Nuthog, Badlo, and Sara were still in dragon-mode, and Jinn quickly dragonized herself as well. “With four fast dragons at your service, you should be able to reach the Fire Temple quickly enough,” Nuthog said. “Particularly if those four fast dragons happen to know where on the summit the Temple actually is.”
“To know approximately,” said Badlo rather more modestly.
“We think, anyway,” said Sara, and that didn’t sound convincing at all.
“At any rate,” added Jinn more helpfully, “before we get going, it would probably be a good idea if you punched … that.”
That was a silver knob embedded in the stone wall of the South Face. “It looks like a saving point,” Luka said, “but why is it silver, not gold?”
“The gold button is in the Temple,” said Nuthog. “But at least you can save the progress you’ve made so far. And be careful. From now on, every mistake you make could cost you a hundred lives.”
/> That was alarming, Luka thought as he punched the silver button. It left almost no room for mistakes. Four hundred and sixty-five lives allowed him four slipups, maximum. Besides, while Nuthog’s offer of flying him up to his goal was certainly generous, and practical, too, Luka clearly remembered his father’s words about the Mountain of Knowledge: “If you want to reach the summit of the Mountain and discover the Fire of Life, you must make the final ascent alone. The Heights of Knowledge are reached only if you earn the right to do so. You have to put in the hard work. You can’t cheat your way to the Top.” He had said something else after that, and Luka remembered thinking that that last bit was the really important part, but he couldn’t call it to mind. “That’s the trouble,” he thought, “with being told all this stuff at night, when you’re always dead tired and falling asleep.”
“Thank you very much,” said Luka to Nuthog, “but I think I’m supposed to solve this riddle and get there by myself. To fly up on your back … well, it just wouldn’t be right.”
For some reason that idea, not right, stuck in his head. The words kept replaying, again and again, as if his thoughts had become stuck like a scratched record, or caught in some sort of loop. Not right. Not right. What was a thing if it was not right? Well, yes, wrong, that was what most people would say, but it could also be …
“Left,” he said aloud. “That’s the answer. I went right, and fell into the World of Magic. Now maybe if I somehow go left, I’ll find my way through it.”

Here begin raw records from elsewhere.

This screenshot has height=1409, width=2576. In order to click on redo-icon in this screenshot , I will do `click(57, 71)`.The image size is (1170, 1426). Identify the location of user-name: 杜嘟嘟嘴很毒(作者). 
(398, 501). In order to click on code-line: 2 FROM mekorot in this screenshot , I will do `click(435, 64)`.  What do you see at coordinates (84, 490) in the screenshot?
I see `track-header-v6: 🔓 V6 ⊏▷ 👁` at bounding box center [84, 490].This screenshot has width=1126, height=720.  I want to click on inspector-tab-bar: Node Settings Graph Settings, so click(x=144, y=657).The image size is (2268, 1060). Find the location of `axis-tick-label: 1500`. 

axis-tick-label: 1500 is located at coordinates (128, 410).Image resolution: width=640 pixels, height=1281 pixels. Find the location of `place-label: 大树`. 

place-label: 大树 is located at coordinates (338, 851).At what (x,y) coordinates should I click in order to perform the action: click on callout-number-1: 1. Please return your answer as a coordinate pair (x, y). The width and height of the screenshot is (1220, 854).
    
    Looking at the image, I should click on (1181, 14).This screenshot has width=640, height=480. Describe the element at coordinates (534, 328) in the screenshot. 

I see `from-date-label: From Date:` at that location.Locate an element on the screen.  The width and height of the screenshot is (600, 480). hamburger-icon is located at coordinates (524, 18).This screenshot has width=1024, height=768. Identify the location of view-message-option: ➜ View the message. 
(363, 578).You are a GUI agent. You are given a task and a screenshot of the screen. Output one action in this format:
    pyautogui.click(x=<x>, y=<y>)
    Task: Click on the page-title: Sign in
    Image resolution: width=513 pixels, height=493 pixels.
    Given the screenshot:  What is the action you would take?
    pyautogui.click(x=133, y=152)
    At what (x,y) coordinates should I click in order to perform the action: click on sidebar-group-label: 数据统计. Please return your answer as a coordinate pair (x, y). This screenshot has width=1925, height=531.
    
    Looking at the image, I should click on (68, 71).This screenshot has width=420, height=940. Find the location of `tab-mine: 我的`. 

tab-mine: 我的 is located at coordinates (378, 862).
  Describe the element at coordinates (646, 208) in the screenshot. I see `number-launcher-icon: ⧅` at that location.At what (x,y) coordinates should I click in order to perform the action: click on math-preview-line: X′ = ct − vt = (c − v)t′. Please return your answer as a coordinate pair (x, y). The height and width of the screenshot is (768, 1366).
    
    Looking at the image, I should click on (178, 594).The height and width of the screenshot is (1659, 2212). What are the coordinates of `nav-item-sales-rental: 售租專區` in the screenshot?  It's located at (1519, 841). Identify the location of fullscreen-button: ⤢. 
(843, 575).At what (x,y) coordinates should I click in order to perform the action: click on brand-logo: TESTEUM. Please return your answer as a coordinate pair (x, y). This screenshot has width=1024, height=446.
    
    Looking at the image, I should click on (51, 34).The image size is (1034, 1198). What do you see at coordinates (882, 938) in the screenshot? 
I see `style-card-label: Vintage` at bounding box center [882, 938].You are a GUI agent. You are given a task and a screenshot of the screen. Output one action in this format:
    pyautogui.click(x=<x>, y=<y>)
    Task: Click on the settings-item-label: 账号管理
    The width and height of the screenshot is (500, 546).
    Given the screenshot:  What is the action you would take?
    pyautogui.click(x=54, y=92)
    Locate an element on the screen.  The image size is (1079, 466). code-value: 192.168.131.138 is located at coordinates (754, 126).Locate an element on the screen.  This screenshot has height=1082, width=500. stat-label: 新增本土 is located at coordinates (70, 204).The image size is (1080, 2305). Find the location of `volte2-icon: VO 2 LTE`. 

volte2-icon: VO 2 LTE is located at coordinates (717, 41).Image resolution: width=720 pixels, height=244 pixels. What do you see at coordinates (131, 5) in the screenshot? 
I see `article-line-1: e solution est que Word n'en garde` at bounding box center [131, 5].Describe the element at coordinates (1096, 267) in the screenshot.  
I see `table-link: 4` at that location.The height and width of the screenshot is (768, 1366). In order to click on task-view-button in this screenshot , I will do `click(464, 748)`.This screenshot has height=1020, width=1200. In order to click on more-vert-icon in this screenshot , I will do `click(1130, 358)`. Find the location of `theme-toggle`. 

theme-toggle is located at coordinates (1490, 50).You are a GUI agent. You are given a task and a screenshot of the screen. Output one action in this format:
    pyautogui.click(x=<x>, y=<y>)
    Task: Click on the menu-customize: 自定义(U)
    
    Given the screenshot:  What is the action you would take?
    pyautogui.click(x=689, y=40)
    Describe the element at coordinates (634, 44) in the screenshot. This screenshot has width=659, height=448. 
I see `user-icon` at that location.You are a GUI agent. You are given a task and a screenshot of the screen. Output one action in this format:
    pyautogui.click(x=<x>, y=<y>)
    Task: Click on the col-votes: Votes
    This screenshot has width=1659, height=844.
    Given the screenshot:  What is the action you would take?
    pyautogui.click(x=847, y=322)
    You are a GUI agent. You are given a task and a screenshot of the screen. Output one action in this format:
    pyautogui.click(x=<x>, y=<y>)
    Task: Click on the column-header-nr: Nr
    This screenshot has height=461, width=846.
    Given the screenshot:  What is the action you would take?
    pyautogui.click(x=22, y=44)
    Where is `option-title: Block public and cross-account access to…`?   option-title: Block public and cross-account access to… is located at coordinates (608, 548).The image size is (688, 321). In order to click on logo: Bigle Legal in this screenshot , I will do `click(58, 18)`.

Luka remembered his big brother, Haroun’s, many teasing warnings, back home in Kahani, which felt, just at that moment, very far away indeed. Just be careful not to go down the Left-Hand Path. That’s what Haroun had said. “But I don’t like to be teased,” Luka reminded himself, “and so maybe I should do the opposite of what he said. Yes! Just this once, I’m not going to listen to my brother’s advice, because Right-thinking people can never really understand what it is to be on the Left, and that hidden Path is exactly the Path that will get me where I need to go.”